┌─ EXERCISE DATA

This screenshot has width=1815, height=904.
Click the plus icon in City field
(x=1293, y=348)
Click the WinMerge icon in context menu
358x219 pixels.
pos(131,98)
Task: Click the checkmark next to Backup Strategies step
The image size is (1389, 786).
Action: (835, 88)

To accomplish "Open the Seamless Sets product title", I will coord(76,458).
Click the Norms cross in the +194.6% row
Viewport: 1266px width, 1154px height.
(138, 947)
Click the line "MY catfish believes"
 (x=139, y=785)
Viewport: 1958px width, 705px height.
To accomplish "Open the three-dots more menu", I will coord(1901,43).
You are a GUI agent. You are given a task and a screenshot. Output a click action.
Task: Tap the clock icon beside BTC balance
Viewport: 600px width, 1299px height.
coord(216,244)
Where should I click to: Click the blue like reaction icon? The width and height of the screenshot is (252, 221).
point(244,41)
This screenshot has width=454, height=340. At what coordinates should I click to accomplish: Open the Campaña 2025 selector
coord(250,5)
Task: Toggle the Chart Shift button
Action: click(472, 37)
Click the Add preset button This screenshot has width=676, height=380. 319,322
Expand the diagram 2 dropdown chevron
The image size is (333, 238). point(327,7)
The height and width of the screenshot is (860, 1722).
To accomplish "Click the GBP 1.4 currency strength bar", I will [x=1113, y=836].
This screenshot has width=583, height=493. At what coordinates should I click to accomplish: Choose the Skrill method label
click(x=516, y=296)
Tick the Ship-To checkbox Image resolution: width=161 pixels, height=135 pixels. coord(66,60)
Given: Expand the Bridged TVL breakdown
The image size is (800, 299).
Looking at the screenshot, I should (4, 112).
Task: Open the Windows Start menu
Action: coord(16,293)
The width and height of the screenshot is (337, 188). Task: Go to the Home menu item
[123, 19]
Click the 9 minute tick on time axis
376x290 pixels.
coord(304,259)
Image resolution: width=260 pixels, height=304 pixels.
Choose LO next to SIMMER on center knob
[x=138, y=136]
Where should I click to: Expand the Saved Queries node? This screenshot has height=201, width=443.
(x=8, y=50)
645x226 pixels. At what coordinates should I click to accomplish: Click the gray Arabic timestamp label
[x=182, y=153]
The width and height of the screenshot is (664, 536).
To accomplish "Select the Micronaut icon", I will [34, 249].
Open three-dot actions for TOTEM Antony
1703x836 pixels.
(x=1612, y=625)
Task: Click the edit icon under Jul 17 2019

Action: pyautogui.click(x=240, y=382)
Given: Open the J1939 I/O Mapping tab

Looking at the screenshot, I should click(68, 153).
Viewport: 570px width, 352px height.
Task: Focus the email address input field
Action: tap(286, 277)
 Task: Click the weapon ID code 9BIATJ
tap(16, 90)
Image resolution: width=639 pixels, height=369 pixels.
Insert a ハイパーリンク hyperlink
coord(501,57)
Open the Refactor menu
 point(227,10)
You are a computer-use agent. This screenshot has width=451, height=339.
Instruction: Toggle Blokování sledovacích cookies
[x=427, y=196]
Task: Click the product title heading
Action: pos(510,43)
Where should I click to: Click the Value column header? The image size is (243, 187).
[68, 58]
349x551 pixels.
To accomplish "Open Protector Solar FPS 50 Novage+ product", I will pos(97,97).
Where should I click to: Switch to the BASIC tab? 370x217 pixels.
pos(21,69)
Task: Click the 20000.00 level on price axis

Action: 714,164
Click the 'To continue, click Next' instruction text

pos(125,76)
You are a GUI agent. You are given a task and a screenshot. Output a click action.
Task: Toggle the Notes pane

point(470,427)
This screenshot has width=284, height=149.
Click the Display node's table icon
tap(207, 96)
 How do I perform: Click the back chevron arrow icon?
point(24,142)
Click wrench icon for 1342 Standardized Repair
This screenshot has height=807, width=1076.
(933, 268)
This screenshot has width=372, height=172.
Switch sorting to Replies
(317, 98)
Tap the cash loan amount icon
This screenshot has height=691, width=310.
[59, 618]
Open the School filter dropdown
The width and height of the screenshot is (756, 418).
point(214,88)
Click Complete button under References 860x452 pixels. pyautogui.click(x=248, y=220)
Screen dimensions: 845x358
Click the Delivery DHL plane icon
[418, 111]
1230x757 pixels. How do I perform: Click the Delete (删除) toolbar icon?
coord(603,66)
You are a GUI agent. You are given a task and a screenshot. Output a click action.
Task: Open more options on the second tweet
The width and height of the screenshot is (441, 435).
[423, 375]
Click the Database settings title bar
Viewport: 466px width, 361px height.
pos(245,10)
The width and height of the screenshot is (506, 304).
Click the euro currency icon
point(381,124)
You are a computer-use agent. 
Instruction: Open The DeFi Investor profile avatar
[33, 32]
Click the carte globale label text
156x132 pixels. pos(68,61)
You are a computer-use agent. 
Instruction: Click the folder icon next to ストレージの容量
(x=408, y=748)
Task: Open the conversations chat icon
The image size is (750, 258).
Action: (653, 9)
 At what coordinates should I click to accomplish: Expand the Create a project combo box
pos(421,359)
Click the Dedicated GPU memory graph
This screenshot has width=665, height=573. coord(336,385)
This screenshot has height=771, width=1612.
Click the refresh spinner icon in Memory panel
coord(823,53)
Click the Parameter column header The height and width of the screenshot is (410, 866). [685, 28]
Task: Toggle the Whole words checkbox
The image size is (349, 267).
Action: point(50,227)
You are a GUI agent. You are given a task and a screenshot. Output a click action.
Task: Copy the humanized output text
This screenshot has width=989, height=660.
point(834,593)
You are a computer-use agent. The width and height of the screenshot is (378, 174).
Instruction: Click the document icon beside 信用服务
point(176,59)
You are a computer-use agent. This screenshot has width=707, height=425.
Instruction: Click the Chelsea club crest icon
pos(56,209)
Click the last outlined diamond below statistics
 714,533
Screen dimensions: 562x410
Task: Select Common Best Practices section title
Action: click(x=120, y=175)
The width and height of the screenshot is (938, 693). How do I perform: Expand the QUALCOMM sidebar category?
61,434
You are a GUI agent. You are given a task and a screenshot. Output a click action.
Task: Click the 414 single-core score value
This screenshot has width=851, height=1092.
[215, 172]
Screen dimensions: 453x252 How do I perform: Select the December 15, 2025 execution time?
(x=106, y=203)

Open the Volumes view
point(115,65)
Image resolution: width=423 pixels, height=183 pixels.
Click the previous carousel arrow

└─

▶ [TRY IT] Every line of the material must be given again exactly.

▶ [SOLUTION]
This screenshot has width=1815, height=904.
Click the plus icon in City field
(x=1293, y=348)
Click the WinMerge icon in context menu
358x219 pixels.
pos(131,98)
Task: Click the checkmark next to Backup Strategies step
The image size is (1389, 786).
Action: (835, 88)

To accomplish "Open the Seamless Sets product title", I will coord(76,458).
Click the Norms cross in the +194.6% row
Viewport: 1266px width, 1154px height.
(138, 947)
Click the line "MY catfish believes"
 (x=139, y=785)
Viewport: 1958px width, 705px height.
To accomplish "Open the three-dots more menu", I will coord(1901,43).
You are a GUI agent. You are given a task and a screenshot. Output a click action.
Task: Tap the clock icon beside BTC balance
Viewport: 600px width, 1299px height.
coord(216,244)
Where should I click to: Click the blue like reaction icon? The width and height of the screenshot is (252, 221).
point(244,41)
This screenshot has width=454, height=340. At what coordinates should I click to accomplish: Open the Campaña 2025 selector
coord(250,5)
Task: Toggle the Chart Shift button
Action: click(472, 37)
Click the Add preset button This screenshot has width=676, height=380. 319,322
Expand the diagram 2 dropdown chevron
The image size is (333, 238). point(327,7)
The height and width of the screenshot is (860, 1722).
To accomplish "Click the GBP 1.4 currency strength bar", I will [x=1113, y=836].
This screenshot has width=583, height=493. At what coordinates should I click to accomplish: Choose the Skrill method label
click(x=516, y=296)
Tick the Ship-To checkbox Image resolution: width=161 pixels, height=135 pixels. coord(66,60)
Given: Expand the Bridged TVL breakdown
The image size is (800, 299).
Looking at the screenshot, I should (4, 112).
Task: Open the Windows Start menu
Action: coord(16,293)
The width and height of the screenshot is (337, 188). Task: Go to the Home menu item
[123, 19]
Click the 9 minute tick on time axis
376x290 pixels.
coord(304,259)
Image resolution: width=260 pixels, height=304 pixels.
Choose LO next to SIMMER on center knob
[x=138, y=136]
Where should I click to: Expand the Saved Queries node? This screenshot has height=201, width=443.
(x=8, y=50)
645x226 pixels. At what coordinates should I click to accomplish: Click the gray Arabic timestamp label
[x=182, y=153]
The width and height of the screenshot is (664, 536).
To accomplish "Select the Micronaut icon", I will [34, 249].
Open three-dot actions for TOTEM Antony
1703x836 pixels.
(x=1612, y=625)
Task: Click the edit icon under Jul 17 2019

Action: pyautogui.click(x=240, y=382)
Given: Open the J1939 I/O Mapping tab

Looking at the screenshot, I should click(68, 153).
Viewport: 570px width, 352px height.
Task: Focus the email address input field
Action: tap(286, 277)
 Task: Click the weapon ID code 9BIATJ
tap(16, 90)
Image resolution: width=639 pixels, height=369 pixels.
Insert a ハイパーリンク hyperlink
coord(501,57)
Open the Refactor menu
 point(227,10)
You are a computer-use agent. This screenshot has width=451, height=339.
Instruction: Toggle Blokování sledovacích cookies
[x=427, y=196]
Task: Click the product title heading
Action: pos(510,43)
Where should I click to: Click the Value column header? The image size is (243, 187).
[68, 58]
349x551 pixels.
To accomplish "Open Protector Solar FPS 50 Novage+ product", I will pos(97,97).
Where should I click to: Switch to the BASIC tab? 370x217 pixels.
pos(21,69)
Task: Click the 20000.00 level on price axis

Action: 714,164
Click the 'To continue, click Next' instruction text

pos(125,76)
You are a GUI agent. You are given a task and a screenshot. Output a click action.
Task: Toggle the Notes pane

point(470,427)
This screenshot has width=284, height=149.
Click the Display node's table icon
tap(207, 96)
 How do I perform: Click the back chevron arrow icon?
point(24,142)
Click wrench icon for 1342 Standardized Repair
This screenshot has height=807, width=1076.
(933, 268)
This screenshot has width=372, height=172.
Switch sorting to Replies
(317, 98)
Tap the cash loan amount icon
This screenshot has height=691, width=310.
[59, 618]
Open the School filter dropdown
The width and height of the screenshot is (756, 418).
point(214,88)
Click Complete button under References 860x452 pixels. pyautogui.click(x=248, y=220)
Screen dimensions: 845x358
Click the Delivery DHL plane icon
[418, 111]
1230x757 pixels. How do I perform: Click the Delete (删除) toolbar icon?
coord(603,66)
You are a GUI agent. You are given a task and a screenshot. Output a click action.
Task: Open more options on the second tweet
The width and height of the screenshot is (441, 435).
[423, 375]
Click the Database settings title bar
Viewport: 466px width, 361px height.
pos(245,10)
The width and height of the screenshot is (506, 304).
Click the euro currency icon
point(381,124)
You are a computer-use agent. 
Instruction: Open The DeFi Investor profile avatar
[33, 32]
Click the carte globale label text
156x132 pixels. pos(68,61)
You are a computer-use agent. 
Instruction: Click the folder icon next to ストレージの容量
(x=408, y=748)
Task: Open the conversations chat icon
The image size is (750, 258).
Action: (653, 9)
 At what coordinates should I click to accomplish: Expand the Create a project combo box
pos(421,359)
Click the Dedicated GPU memory graph
This screenshot has width=665, height=573. coord(336,385)
This screenshot has height=771, width=1612.
Click the refresh spinner icon in Memory panel
coord(823,53)
Click the Parameter column header The height and width of the screenshot is (410, 866). [685, 28]
Task: Toggle the Whole words checkbox
The image size is (349, 267).
Action: point(50,227)
You are a GUI agent. You are given a task and a screenshot. Output a click action.
Task: Copy the humanized output text
This screenshot has width=989, height=660.
point(834,593)
You are a computer-use agent. The width and height of the screenshot is (378, 174).
Instruction: Click the document icon beside 信用服务
point(176,59)
You are a computer-use agent. This screenshot has width=707, height=425.
Instruction: Click the Chelsea club crest icon
pos(56,209)
Click the last outlined diamond below statistics
 714,533
Screen dimensions: 562x410
Task: Select Common Best Practices section title
Action: click(x=120, y=175)
The width and height of the screenshot is (938, 693). How do I perform: Expand the QUALCOMM sidebar category?
61,434
You are a GUI agent. You are given a task and a screenshot. Output a click action.
Task: Click the 414 single-core score value
This screenshot has width=851, height=1092.
[215, 172]
Screen dimensions: 453x252 How do I perform: Select the December 15, 2025 execution time?
(x=106, y=203)

Open the Volumes view
point(115,65)
Image resolution: width=423 pixels, height=183 pixels.
Click the previous carousel arrow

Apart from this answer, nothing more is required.